Degree Name

Master of Arts (MA)

Semester of Degree Completion

1985

Thesis Director

Richard E. Rogers

Abstract

The plays of Edward Albee are frequently examinations of characters who are unable to love or to be loved. A central and recurring conflict which runs through many of Albee's plays is the conflict which stems from the lack of success which the characters often experience as they strive to find love. The uncertainty and ambiguity which surround the abstraction called "love" leave the characters with feelings of unhappiness, frustration, fear, self-hatred, and despondency. Though the individuals in Albee's plays are aware that love is the ingredient which is missing from their lives, none knows how to go about alleviating such a emotional deficiency.

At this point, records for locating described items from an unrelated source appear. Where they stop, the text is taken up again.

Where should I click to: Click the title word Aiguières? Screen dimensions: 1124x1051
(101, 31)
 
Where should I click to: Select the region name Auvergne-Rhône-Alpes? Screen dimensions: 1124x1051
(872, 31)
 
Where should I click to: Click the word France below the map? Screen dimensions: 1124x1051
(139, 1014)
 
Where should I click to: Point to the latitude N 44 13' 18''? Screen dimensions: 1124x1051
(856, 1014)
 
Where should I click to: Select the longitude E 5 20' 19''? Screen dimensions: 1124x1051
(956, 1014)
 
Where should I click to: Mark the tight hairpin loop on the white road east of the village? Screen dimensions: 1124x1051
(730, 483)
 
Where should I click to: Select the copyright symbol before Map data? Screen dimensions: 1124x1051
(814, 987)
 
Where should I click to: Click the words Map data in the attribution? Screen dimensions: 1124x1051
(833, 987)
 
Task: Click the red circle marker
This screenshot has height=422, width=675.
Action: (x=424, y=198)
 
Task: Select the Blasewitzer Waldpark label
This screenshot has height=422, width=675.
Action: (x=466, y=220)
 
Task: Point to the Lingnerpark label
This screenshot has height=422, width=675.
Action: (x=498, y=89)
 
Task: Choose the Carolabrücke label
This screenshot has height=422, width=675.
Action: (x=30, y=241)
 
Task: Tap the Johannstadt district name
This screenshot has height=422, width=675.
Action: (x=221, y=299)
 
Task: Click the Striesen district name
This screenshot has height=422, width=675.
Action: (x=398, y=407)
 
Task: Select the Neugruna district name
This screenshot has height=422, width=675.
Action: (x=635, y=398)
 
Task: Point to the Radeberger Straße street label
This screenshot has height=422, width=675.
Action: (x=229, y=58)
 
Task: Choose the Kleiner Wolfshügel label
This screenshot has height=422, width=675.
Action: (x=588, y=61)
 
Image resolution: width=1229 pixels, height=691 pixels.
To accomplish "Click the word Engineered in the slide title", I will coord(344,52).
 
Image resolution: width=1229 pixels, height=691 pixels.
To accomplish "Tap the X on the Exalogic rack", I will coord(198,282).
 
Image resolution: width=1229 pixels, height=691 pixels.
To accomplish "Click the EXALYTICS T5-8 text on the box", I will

The result is a collection of characters who desperately want love, but who are, nevertheless, totally unequipped to attain it.

The purpose of this study is to demonstrate and examine the pervasiveness of "failed love" and to explore it as a theme in the drama of Edward Albee. Utilizing examples from five representative Albee works--The Zoo Story, Who's Afraid of Virginia Woolf?, A Delicate Balance, All Over, and Seascape--as well as previous criticism on Albee's drama, I will analyze the "failed love" theme. A framework for examining the phenomenon of "love" is provided by the inclusion of insights and observations on the topic from Dr. Erich Fromm's The Art of Loving (1956). Though other critics have alluded to the significance of the "failed love" theme in Albee's plays, few have delved deeply into the area and none has provided a working definition of "love" or criteria to differentiate love from other similar (but inferior) phenomena. The goal of the present study is to give greater insight into the forces at work in Albee's powerful drama by showing the major role that love and its routine failure play in the development of the theme and plot of each play.

This examination will focus chiefly on four specific areas in which Albee's characters routinely fail in their quests for love. After briefly discussing the philosophies of Albee and Fromm on the subject of Man's alienation and his need for love, I will provide an overview of the prevalence of the problem of alienation in twentieth-century Western culture. Each of the remaining sections will deal with one of the obstacles to the achievement of love which regularly surface in the plays of Edward Albee. Specifically, those obstacles include: chronic passivity, personal immaturity, a lack of love during childhood, and an inability to love oneself.